We’ve got evidence, too, of what till-death-do-us-part with the Red State dream girl would be like. Nowhere is Britton’s combination of warmth and straight-talk more potent than in her portayal of marriage to Coach Taylor, which has become almost talismanic for those unmarried among us given to speculating about what sort of union we’d like to have. (Seeing Britton in a difficult marriage was one of the most frightening parts of last year’s American Horror Story.) The Taylors, despite the traditional externalities of their relationship, have what journalist Hanna Rosin, writing in her book The End Of Men, has labeled the modern, liberal “see-saw” marriage: one partner’s career first takes precedence (Mrs. Coach gritting her teeth and whipping up a barbecue for all the boosters and players, on short notice), then the other gets a turn (in the last season, the couple moves to follow her job offer, not his). This is done without any obvious upending of gender dynamics or festering resentments, though plenty of believable fighting.
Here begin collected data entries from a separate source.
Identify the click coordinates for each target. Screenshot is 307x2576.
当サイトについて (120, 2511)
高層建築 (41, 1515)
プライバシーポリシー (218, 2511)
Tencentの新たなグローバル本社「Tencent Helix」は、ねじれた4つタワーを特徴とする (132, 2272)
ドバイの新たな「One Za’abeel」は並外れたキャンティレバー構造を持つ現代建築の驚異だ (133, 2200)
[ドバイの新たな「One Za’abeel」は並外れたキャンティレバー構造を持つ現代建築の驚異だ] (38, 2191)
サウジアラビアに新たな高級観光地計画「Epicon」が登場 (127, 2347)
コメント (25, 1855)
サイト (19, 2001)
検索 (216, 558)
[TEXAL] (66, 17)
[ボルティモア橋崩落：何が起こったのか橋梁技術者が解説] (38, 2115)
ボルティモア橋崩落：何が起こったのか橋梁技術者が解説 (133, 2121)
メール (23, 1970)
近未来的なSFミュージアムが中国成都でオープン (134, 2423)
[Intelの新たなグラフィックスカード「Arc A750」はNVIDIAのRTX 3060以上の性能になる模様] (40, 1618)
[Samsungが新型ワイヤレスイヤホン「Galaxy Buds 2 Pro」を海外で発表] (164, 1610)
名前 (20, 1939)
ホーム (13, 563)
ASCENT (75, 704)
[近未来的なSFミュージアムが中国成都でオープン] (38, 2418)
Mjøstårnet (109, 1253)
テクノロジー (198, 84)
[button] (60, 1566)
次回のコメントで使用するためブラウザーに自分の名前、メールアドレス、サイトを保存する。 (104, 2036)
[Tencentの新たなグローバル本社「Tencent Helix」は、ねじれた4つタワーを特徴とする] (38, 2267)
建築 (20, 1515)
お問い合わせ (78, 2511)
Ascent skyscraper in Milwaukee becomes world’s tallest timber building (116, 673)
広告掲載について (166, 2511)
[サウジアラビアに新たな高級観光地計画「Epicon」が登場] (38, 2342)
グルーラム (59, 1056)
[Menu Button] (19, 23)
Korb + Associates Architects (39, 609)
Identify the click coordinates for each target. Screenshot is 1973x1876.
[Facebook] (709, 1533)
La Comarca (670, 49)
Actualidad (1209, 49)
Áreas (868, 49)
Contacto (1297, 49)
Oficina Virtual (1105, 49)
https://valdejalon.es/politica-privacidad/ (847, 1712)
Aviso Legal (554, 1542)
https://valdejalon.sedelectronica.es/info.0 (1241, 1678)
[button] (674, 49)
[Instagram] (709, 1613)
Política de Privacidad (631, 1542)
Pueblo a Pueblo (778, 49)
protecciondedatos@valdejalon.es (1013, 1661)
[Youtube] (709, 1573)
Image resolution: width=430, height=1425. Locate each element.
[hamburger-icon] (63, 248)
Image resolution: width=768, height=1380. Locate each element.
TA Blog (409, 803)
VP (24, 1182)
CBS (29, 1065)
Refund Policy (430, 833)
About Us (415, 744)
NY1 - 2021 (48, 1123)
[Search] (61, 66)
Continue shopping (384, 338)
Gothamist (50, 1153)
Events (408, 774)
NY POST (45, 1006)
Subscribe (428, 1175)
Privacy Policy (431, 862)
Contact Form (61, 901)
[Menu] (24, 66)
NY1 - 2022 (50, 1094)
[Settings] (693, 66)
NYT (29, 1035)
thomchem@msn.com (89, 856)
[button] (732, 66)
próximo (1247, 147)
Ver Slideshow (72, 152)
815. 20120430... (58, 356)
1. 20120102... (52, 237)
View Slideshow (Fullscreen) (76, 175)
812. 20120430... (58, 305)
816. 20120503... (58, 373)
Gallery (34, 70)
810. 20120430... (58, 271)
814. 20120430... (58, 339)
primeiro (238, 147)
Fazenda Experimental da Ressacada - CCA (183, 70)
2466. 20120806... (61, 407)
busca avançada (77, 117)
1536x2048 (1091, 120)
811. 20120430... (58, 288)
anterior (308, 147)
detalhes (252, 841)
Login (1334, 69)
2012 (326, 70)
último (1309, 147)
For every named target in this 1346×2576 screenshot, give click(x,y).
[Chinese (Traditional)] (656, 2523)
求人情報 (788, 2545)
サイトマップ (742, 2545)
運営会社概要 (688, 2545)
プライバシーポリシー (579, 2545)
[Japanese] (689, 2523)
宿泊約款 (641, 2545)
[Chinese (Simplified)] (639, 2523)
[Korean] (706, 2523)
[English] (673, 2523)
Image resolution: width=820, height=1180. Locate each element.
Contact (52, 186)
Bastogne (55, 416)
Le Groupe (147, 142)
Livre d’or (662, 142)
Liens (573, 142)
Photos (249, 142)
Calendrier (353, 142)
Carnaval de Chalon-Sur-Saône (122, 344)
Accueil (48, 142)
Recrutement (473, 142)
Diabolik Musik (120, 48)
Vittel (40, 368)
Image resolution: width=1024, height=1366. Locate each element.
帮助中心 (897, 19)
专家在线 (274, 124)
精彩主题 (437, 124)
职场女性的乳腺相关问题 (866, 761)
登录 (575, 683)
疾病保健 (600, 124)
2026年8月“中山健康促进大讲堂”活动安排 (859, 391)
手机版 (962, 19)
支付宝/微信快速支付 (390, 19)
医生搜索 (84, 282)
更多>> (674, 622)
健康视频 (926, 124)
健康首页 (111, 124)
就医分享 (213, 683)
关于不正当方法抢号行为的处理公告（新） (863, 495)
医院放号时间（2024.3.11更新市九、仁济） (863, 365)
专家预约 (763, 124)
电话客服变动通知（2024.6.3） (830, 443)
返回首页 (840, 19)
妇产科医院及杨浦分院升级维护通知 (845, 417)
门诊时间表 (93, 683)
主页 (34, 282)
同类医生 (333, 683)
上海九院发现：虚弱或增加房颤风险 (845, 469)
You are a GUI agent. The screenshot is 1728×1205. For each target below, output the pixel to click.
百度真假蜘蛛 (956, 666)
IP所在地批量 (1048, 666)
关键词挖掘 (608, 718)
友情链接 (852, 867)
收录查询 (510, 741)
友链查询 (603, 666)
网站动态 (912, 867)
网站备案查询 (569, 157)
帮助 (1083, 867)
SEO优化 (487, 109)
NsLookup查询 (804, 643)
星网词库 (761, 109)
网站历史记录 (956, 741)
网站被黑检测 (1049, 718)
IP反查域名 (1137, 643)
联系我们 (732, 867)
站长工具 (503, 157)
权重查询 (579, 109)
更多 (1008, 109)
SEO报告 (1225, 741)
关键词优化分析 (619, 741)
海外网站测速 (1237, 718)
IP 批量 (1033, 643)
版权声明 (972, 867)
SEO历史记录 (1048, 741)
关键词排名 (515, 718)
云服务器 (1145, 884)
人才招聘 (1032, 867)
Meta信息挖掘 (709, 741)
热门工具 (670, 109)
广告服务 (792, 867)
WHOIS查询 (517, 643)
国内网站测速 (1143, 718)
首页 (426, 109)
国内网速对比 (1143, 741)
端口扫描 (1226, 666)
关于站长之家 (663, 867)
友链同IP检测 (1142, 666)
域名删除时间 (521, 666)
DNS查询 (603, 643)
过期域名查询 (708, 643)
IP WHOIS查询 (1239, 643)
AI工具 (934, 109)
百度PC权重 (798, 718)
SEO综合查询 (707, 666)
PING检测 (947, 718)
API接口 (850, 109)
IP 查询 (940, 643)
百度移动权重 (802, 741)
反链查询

Friday Night Lights began airing during the second George W. Bush administration, long after his early promise as a compassionate conservative (with a focus on the plight of the poor) had curdled. It’s possible, that in Connie Britton’s “y’alls,” liberals found the brand of compassionate conservativism they’d been looking for. This time around, in Nashville, there are, so far, fewer underprivileged children to counsel (unless you count the Taylor Swift-esque character, played by Hayden Panettiere, whose own mother appears to be a raging methhead). Britton, however, barely needs to update her portrayal of our red-state fantasies to suit the times. In a Super PAC, Bain private-equity era, Britton’s Rayna James is fighting against both the bottom-line chasing record company and her own manipulative, wealthy father. The first episode closes with her listening to a Gillian Welch-esque young singer doing her first set; it’s clear the pair will team up and bring back real country. Authenticity, y’all: it’s what both Red and Blue America yearn for, and what Britton has in spades.